Today is the last day of Camp Nanowrimo July, and I am officially a WINNER!  That certificate is fancy, and such nice validation.  What’s also nice is that now I know I’m capable of editing a novel.  If I can get through draft two, I can push my way through draft ten or beyond.  I know I can.  (But hopefully it will never be thirty.  Shannon Hale really shouldn’t have told us that it took her thirty drafts to complete Goose Girl.  Talk about no end in sight…)

There is still plenty wrong with the novel.  I’m beginning to realize that you can’t just take it all in one fell swoop like you can with a short story.  There are too many words, and too many skeins to hold onto as you weave the story.  My first draft was messy.  It was missing chunks of things, it was full of textbook-like explanation, and it kept repeating itself.  The story arc is better now.  There are no chunks missing, and the repeats have been rearranged to appear in their proper place. 

I haven’t read this draft as a whole document yet, so I can’t put my finger on exactly what’s wrong.  I know immediately that something is, though.  I learned in my Novel class last semester that there are several differences between a Novel and a Novella.  A Novel is a story over 50,000 words, and a Novella is a story between 25,000 and 50,000 words.  Beyond just word count, a Novella usually has one main story line, and maybe one sub-plot (maybe).  There is not time to do justice to more.  A Novel usually has a main story line and up to five sub-plots, although two or three is more common.  Blue Gentian currently clocks in at about 45,000 words.  It has three sub-plots.  You see?  I already know I’m not doing the sub-plots justice, that there is a lot missing.  Next is to find out why, where, and how to fix it.  

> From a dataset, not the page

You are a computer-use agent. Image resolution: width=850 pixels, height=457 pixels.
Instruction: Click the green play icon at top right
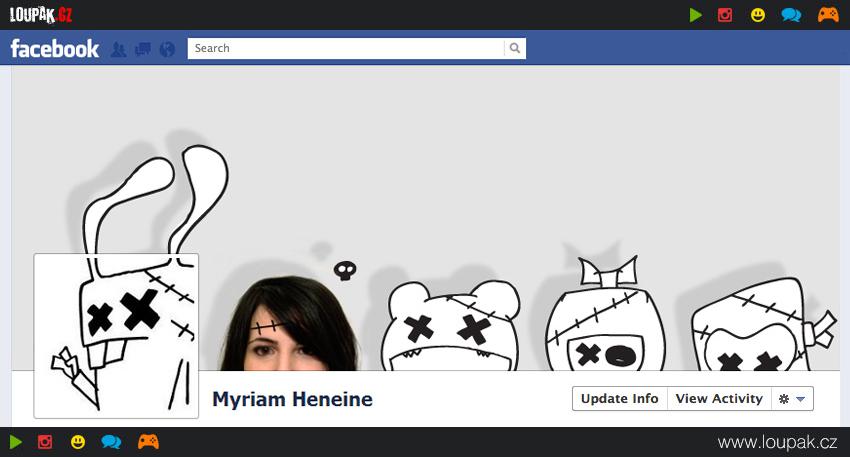tap(696, 14)
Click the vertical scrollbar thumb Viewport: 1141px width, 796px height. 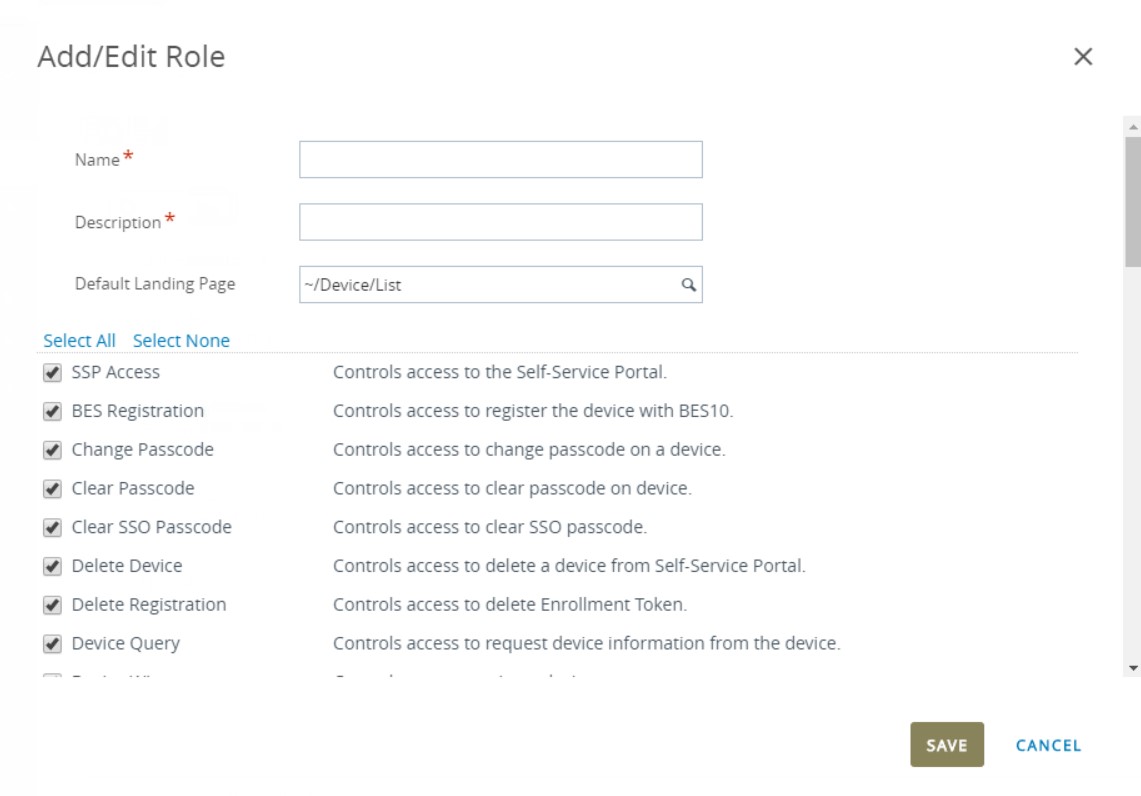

Draft four will be for Character and dialogue.  Draft five will be to make sure the threading and symbolism is working.  Draft six will be for anything else that I feel I missed, up to and including editing for chapter length.  Chapters with action should be shorter.  They’ll feel like they’re moving faster. 

After draft six, I’ll show it to people.  Brian gets first dibs.  He is my most thorough critic, and best source of advice. I have a feeling my father would also like to read it.  Once I’ve done draft seven (or maybe eight), I’ll put it on Critique Circle.  Then I’ll write draft nine…  

It sounds like a long row to hoe, right?  It really does.  But 50,000 words looks like a far cry from 0 words on day one of Nano.  In small chunks after thirty days, though, it mostly looks impressive.  I plan to be very impressed with my novel once it’s done, too.  I’m confident I can do it.  After all, I already have draft two under my belt.  What’s a few more?